The Reserve Bank of India released the Financial Stability Report. The report reflects the overall assessment on the stability of India’s financial system and its resilience to risks emanating from global and domestic factors.

What is the outlook of NPAs? – The central bank foresees bad loans of the banking sector worsening. It sees the gross non-performing assets of the banks rising to as high as 9.3 percent in 2016-17 after hitting 7.6 percent in March 2016. If the macro scenarios deteriorate in the future, the GNPA ratio may further increase to 9.3 per cent by March 2017 under at severe stress scenario.

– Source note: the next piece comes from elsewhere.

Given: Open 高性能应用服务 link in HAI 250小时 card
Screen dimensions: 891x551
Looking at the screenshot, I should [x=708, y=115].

What is the outlook on growth? – Indian economy stands out in terms of growth among its peers, despite global uncertainties, banking sector issues. The country’s Indian financial system remains stable.

However, the report stressed on the need to bolster the gross fixed capital formation (or investment) while maintaining robust trends in consumption to sustain higher levels of growth.

What is the outlook on oil price? – The report said that India should be alert to the risks of commodity price cycle reversals and the economy’s preparedness to readjust.

The FSR also has caution about the downside of prolonged low oil prices. This may result in reduction in private transfers and remittances.

What is the outlook on corporate sector? – Indian companies’ leverage situation has improved in 2015-16 and the overall risks in the corporate sector have also moderated during the year.

The proportion of debt of highly leveraged companies (those from the leveraged lot having a debt-to-equity ratio of over 3) came down to 19 percent from 23 percent, FSR said.

Though the overall risks are are moderating in the corporate sector, the risks on account of low demand and liquidity pressures continue, the report has pointed out.